Bonnitta Roy emphasizes the difference between development and evolution. She states (online, within the Magellan courses): “… machines can develop well beyond our capacities, because they can run an unlimited number of operations in unlimited time… but they cannot and will never be able to evolve. To evolve, someone will have to pull the plug, and install a new operating system, according to a new paradigm.”
She goes on to ask: “Do we live as if the whole purpose of evolution is to get up to human? Or: Do we live as if human is one of the stages in a greater cosmic story? What we really believe out of these scenarios makes a big difference!”
When I speak of a new human capacity, I see it as part of an evolutionary jump, a sudden leap in human capacities. I’m not at all sure where this will lead – for humanity and all that is alive. I can only share my personal take on it, after many experiences and much pondering, including my own deep intuition and sensing.
As much as anything else, this book is an invitation to live consciously with and in evolution itself. To do this, we are forced to embrace more of who we are, where we came from and what we can be, both individually and collectively. Therefore we need new practices, new organizing patterns, new competencies, new language, and so on. In general, we need to discover, activate and embody a new human, collective capacity. A capacity that sees – and embodies – the world also in terms of organisms, ecosystems, energies, dynamic balance, relationships and emergence instead of only focusing on individuals, planning, organizations, problems, order and the like. This novel capacity invites us – again and again – to hold the tension of not-yet-knowing, while tuning into the questions that really, deeply matter.
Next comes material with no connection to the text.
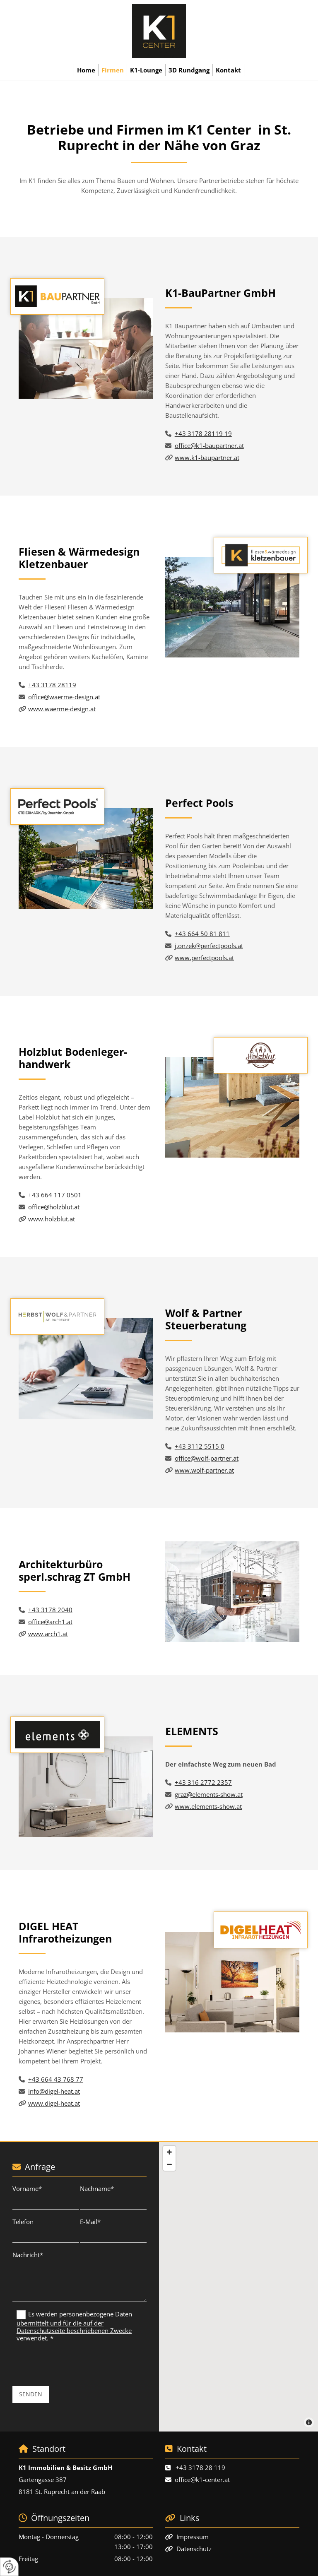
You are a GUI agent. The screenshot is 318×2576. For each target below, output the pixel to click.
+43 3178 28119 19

This new capacity will help us to create in and from complexity – perhaps even chaos and collapse – and will call forth from us a new way of being and doing. Our main centre of gravity will shift from ‘I, being an individual human being’ to ‘human collectives aligned with life all around’. This new capacity shifts us into an identity that is of service to and through the collective – whatever that is and can become. We – the women and men whose journey is described here, and others besides – have been innovating and prototyping a new collective practice, articulating how the new paradigm could be lived. We are weaving a new story field, and this is one of the stories that resides there.
How you can read this book
This book contains story, explanation and description, maps and models. You can skip one or the other form, but by taking them all together you will more easily see the texture and weave of this new tapestry. The stories are mostly snippets of experience excerpted from the project Women Moving the Edge. The explanation sets more flesh on the bones, as an attempt to make our distinctions and patterns somehow comprehensible. Each chapter will close with a systematic overview. All the chapters, taken together, build up to two maps, which are useful as guiding material.